## start
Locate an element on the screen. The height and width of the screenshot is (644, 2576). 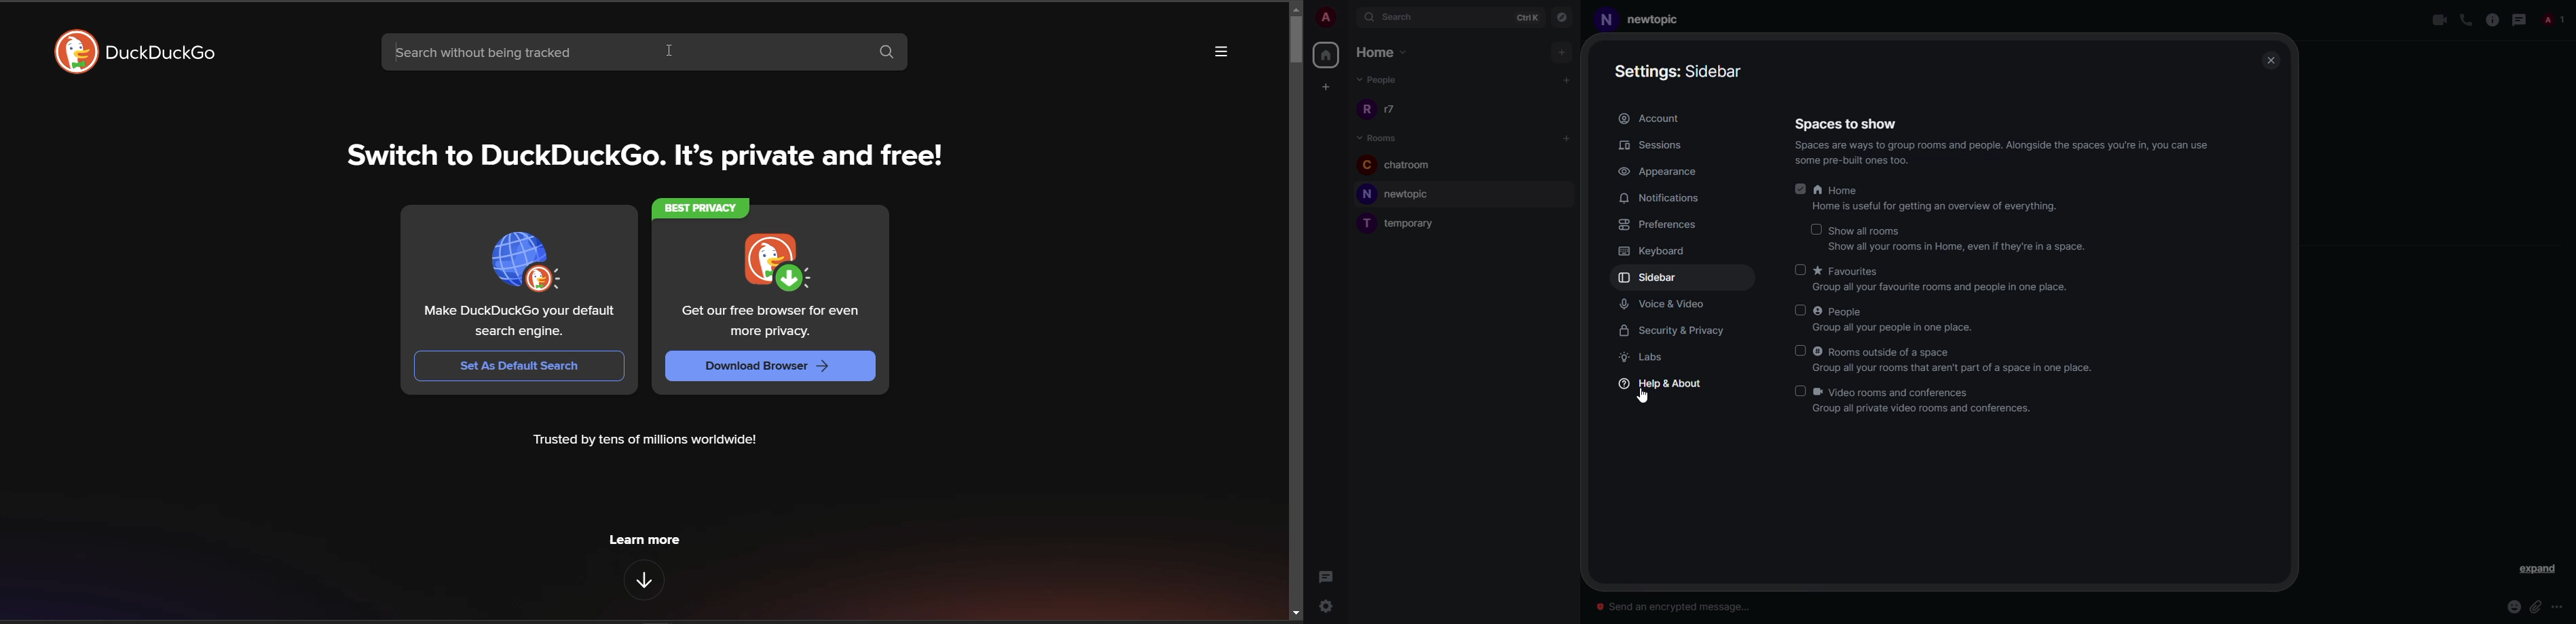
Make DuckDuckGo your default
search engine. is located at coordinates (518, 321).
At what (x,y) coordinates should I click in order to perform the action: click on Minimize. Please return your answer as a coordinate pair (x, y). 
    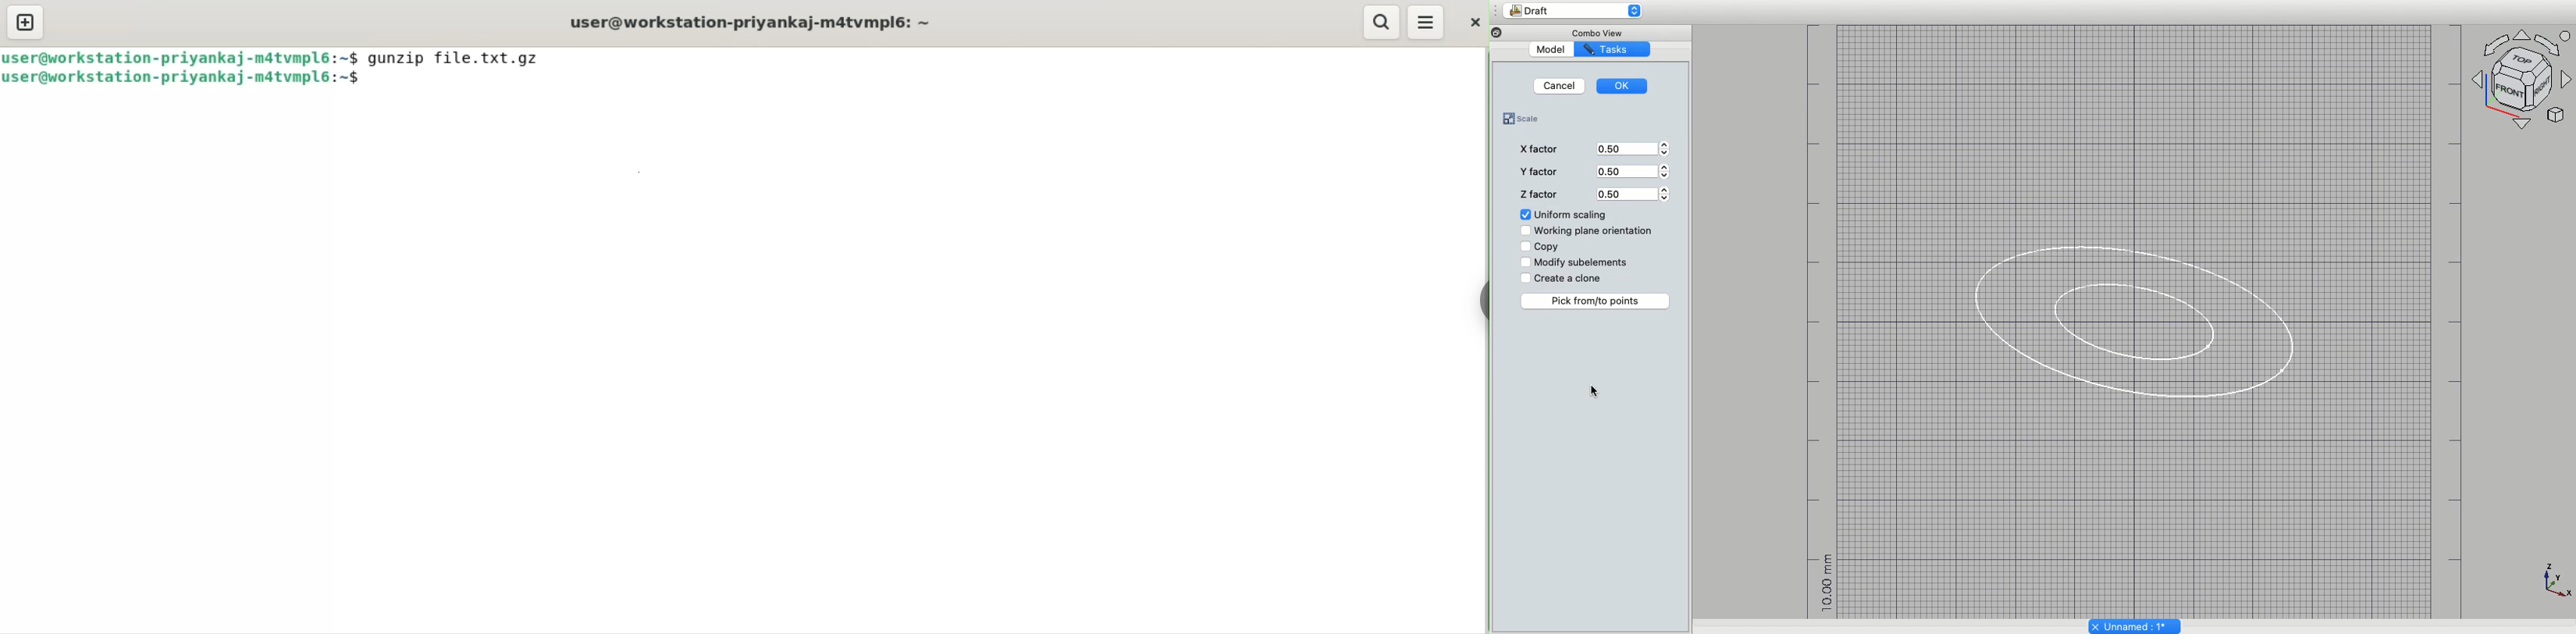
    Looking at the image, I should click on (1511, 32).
## end
• **What the task requires**:
Return every line of the records above word for word, leaving out the pictures.

• **Answer for the task**:
Locate an element on the screen. The height and width of the screenshot is (644, 2576). 
Make DuckDuckGo your default
search engine. is located at coordinates (518, 321).
At what (x,y) coordinates should I click in order to perform the action: click on Minimize. Please return your answer as a coordinate pair (x, y). 
    Looking at the image, I should click on (1511, 32).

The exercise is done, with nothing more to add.